--- START ---
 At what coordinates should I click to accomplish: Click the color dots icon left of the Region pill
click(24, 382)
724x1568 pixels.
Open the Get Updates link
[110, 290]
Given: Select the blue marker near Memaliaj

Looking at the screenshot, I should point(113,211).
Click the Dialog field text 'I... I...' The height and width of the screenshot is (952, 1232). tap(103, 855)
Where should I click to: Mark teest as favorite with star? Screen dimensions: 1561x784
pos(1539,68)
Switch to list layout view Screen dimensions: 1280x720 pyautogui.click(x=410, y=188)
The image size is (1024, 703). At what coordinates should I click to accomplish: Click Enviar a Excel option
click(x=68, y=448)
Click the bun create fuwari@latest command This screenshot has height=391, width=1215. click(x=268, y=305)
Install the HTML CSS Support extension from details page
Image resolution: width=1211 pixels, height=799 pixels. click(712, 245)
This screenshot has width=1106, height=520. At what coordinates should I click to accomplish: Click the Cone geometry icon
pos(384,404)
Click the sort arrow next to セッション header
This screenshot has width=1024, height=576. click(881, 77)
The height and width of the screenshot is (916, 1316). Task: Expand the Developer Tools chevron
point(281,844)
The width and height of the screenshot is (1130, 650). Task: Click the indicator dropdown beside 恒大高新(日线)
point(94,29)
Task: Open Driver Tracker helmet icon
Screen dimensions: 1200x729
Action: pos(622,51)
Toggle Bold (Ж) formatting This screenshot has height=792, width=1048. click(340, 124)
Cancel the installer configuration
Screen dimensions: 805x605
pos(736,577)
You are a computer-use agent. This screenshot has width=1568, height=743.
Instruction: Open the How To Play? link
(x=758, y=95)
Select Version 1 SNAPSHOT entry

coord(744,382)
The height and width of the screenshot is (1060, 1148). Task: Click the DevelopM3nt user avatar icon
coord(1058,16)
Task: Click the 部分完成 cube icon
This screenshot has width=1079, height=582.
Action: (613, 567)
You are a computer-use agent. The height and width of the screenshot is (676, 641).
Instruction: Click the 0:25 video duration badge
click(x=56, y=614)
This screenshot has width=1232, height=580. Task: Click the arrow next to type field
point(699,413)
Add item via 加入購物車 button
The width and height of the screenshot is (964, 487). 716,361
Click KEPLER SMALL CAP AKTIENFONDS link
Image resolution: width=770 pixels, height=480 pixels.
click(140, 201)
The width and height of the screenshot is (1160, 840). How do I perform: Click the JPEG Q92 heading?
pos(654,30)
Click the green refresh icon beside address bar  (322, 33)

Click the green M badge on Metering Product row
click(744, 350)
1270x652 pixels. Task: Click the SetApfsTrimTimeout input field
--- END ---
## [AIM OF THE TASK]
Find the lines in the entries above where "computer" occurs, and copy each of them.

## [TASK SOLUTION]
You are a computer-use agent. This screenshot has width=1568, height=743.
You are a computer-use agent. The height and width of the screenshot is (676, 641).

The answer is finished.